NetBackup™ for Apache Cassandra Administrator's Guide
Components and Terminologies of the Cassandra backup and recovery
The following table describes the purpose of different components and terminologies of the Cassandra backup and recovery solution.
Table:
Components and Terminologies | Purpose and Definition |
---|---|
Application Cluster |
|
Protection plan | A protection plan defines when backups are performed, how long the backups are retained, and the type of storage to use. Once a protection plan is set up, assets can be subscribed to the protection plan. |
Backup host | The backup host acts as a proxy client. All the backup and the restore operations are executed through the backup host. The Cassandra Backup Recovery (CBR) solution, uses the BigData policy with application type cassandra. The Protection plan uses this backup host. The media server that is used to configure storage server for the CBR solution must be used as backup host. Note: You can also use NetBackup client as a backup host. |
Cassandra cluster | Represents the Cassandra production cluster that you want to protect |
Cassandra Backup Recovery component | The NetBackup thin client which gets deployed on data staging servers and Cassandra cluster to aid in backup and restore operations. |
Data staging servers | NetBackup requires a set of servers for backup of Cassandra cluster in addition to the NetBackup primary, and backup hosts. These servers are typically 20% of the total number of servers in the Cassandra cluster. These servers are used to deduplicate the data from Cassandra cluster during backup and optimize the backup process. During a backup or restore, Cassandra keyspace are streamed in-parallel between the Cassandra cluster and the data staging servers. The data staging servers, represent a staging cluster. You need to deploy the nodes wherein, they are used depending on the size of data that needs to be backed up or restored. |
Data reduction | As part of data reduction the following tasks are performed:
|
NetBackup primary server | All the jobs are executed from the NetBackup primary server. |
Parallel streams | The NetBackup parallel streaming framework allows data blocks from multiple nodes to be backed up using multiple backup hosts simultaneously. |

DATA EXCERPT =>
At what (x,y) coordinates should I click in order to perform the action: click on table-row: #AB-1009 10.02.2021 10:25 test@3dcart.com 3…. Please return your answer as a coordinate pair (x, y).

TASK 1 => Decide whether each statement below agrees with the Cassandra backup guide text. For each, answer yes or no and quote the deciding words of that text. (a) Data staging servers typically number about 20% of the servers in the Cassandra cluster. (b) All jobs are executed from the backup host. (c) A NetBackup client can also serve as a backup host.
TASK 2 => According to the Cassandra backup guide text, what does a protection plan define? List every item it names.

FINAL ANSWER 1 =>
(a) Yes: "These servers are typically 20% of the total number of servers in the Cassandra cluster."
(b) No: "All the jobs are executed from the NetBackup primary server."
(c) Yes: "Note: You can also use NetBackup client as a backup host."

FINAL ANSWER 2 =>
- When backups are performed
- How long the backups are retained
- The type of storage to use